The observed N gene Ct value shift or N gene dropout was detectable regardless of whether samples were strongly or weakly positive for SARS-CoV-2, as evident from the broad range of Ct values for B.1.1.7 and non-B.1.1.7 (Fig. 1A). For S or RdRp targets we did not observe any shifts in Ct values (Fig. S2). Delta Ct values of 4.11 and 4.38 were identified in a receiver operating characteristic (ROC) curve analysis to discriminate B.1.1.7 and non-B.1.1.7 variants with 100% sensitivity and specificity using ΔCt N/RdRp (95% CI sensitivity 91.62–100% and 95% CI specificity 93.79–100%), and ΔCt N/S (95% CI sensitivity 91.62–100% and 95% CI specificity 93.79–100%), respectively (Fig. 1B). Similar shifts in ΔCt for S/RdRp were not observed (Fig. 1B). In addition, comparative linear regression analysis of ΔCt N/S or ΔCt N/RdRp values revealed no significant differences in slopes (ΔCt N/S p 0.474, ΔCt N/RdRp p 0.446), while elevations of lines (y-intercepts) differed significantly (ΔCt N/S p ≤ 0.0001, ΔCt N/RdRp p ≤ 0.0001) (Fig. 1C).
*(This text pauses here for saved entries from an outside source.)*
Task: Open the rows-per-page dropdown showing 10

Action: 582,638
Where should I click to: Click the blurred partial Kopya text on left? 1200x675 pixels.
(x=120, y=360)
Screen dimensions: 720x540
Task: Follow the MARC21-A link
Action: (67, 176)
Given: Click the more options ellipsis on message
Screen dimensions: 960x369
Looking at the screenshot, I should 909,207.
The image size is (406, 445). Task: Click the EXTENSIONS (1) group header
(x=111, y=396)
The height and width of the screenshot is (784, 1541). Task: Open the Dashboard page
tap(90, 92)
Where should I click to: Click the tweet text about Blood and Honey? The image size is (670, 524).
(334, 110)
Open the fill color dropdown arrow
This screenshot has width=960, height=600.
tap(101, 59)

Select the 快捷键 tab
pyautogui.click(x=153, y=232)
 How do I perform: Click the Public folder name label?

Concluding, ΔCt value shifts observed for both N/RdRp and N/S allow for meaningful classification of B.1.1.7 versus non-B.1.1.7 (no overlap/outliers).
A subset of the samples with N gene Ct value shift or N gene dropout were tested by two other commercially available SARS-CoV-2 PCR assays. Neither the Allplex™ 2019-nCoV (Seegene) nor the VIASURE SARS-CoV-2 (CerTest, for BD MAX™ System) showed N gene Ct value shift or N gene dropout.
To elucidate the underlying molecular mechanism resulting in the observed N gene dropout or Ct value shift, we cloned the N gene coding sequence with and without D3L mutation into pCR™II-TOPO™ vectors which were then used for PCR analysis.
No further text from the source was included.